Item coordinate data
- - - - - - -

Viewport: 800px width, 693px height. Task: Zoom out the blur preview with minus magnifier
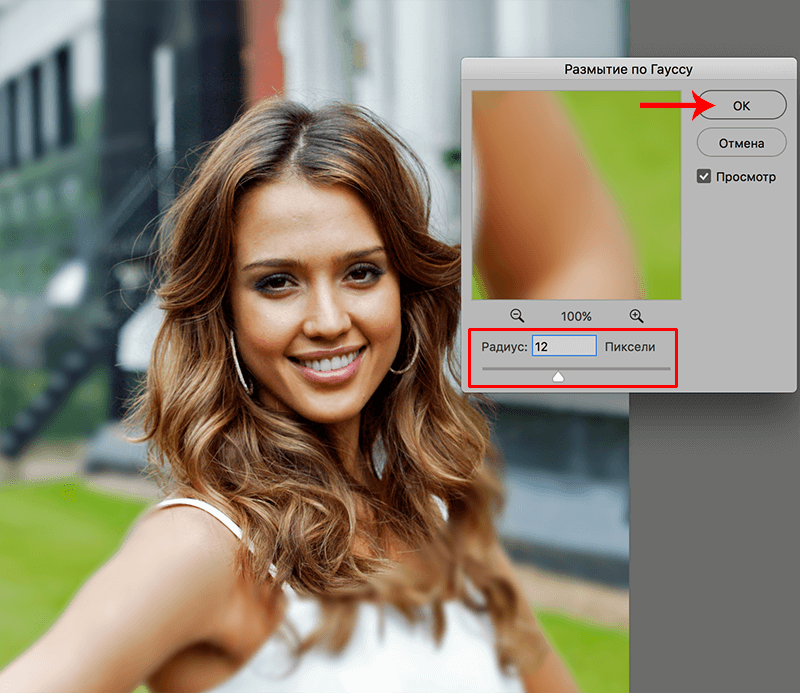pyautogui.click(x=516, y=315)
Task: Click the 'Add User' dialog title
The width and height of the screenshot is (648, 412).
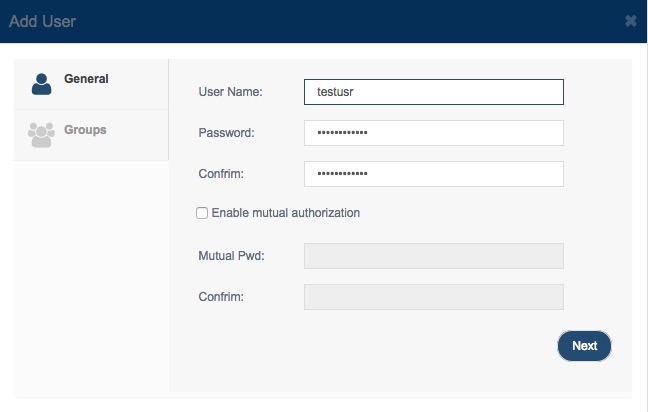Action: coord(42,21)
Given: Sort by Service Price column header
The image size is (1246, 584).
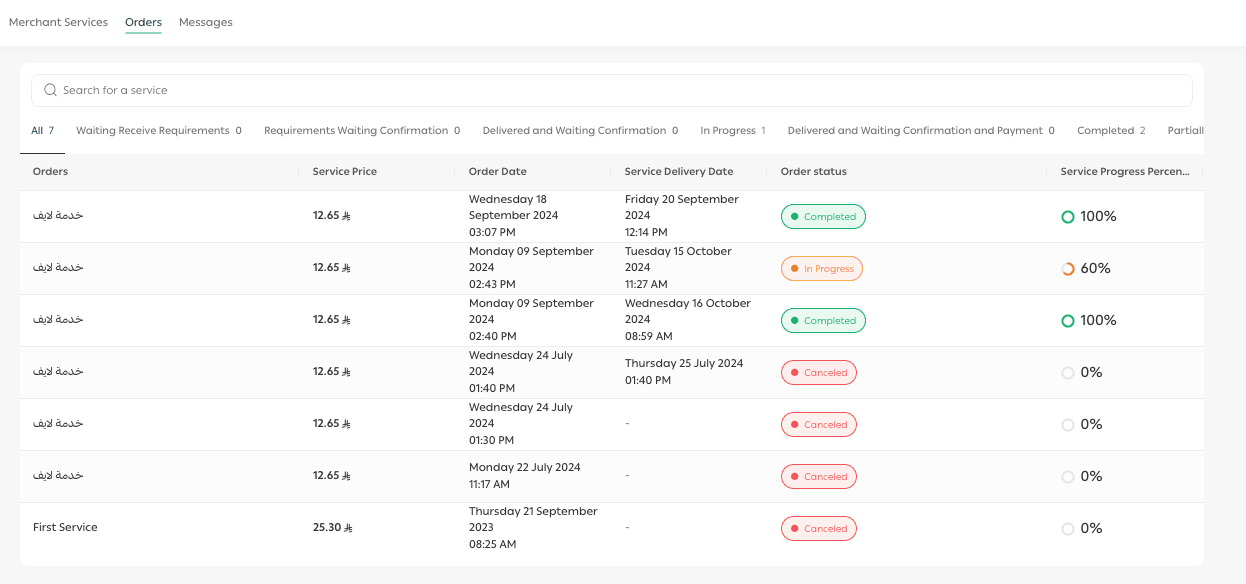Looking at the screenshot, I should 345,172.
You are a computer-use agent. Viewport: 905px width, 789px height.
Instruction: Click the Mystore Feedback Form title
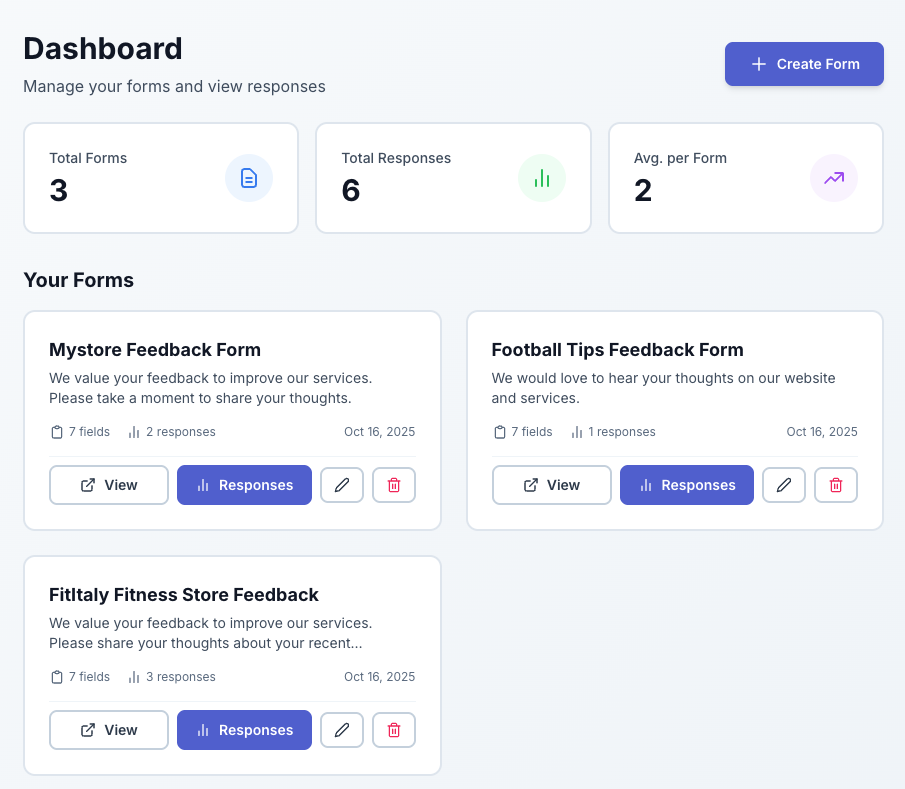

- - - - - - -

EXERCISE BRIEF:
Copy every row above word for word, leaving out the pictures.

THE ANSWER:
Viewport: 800px width, 693px height. Task: Zoom out the blur preview with minus magnifier
pyautogui.click(x=516, y=315)
Task: Click the 'Add User' dialog title
The width and height of the screenshot is (648, 412).
Action: coord(42,21)
Given: Sort by Service Price column header
The image size is (1246, 584).
Looking at the screenshot, I should 345,172.
You are a computer-use agent. Viewport: 905px width, 789px height.
Instruction: Click the Mystore Feedback Form title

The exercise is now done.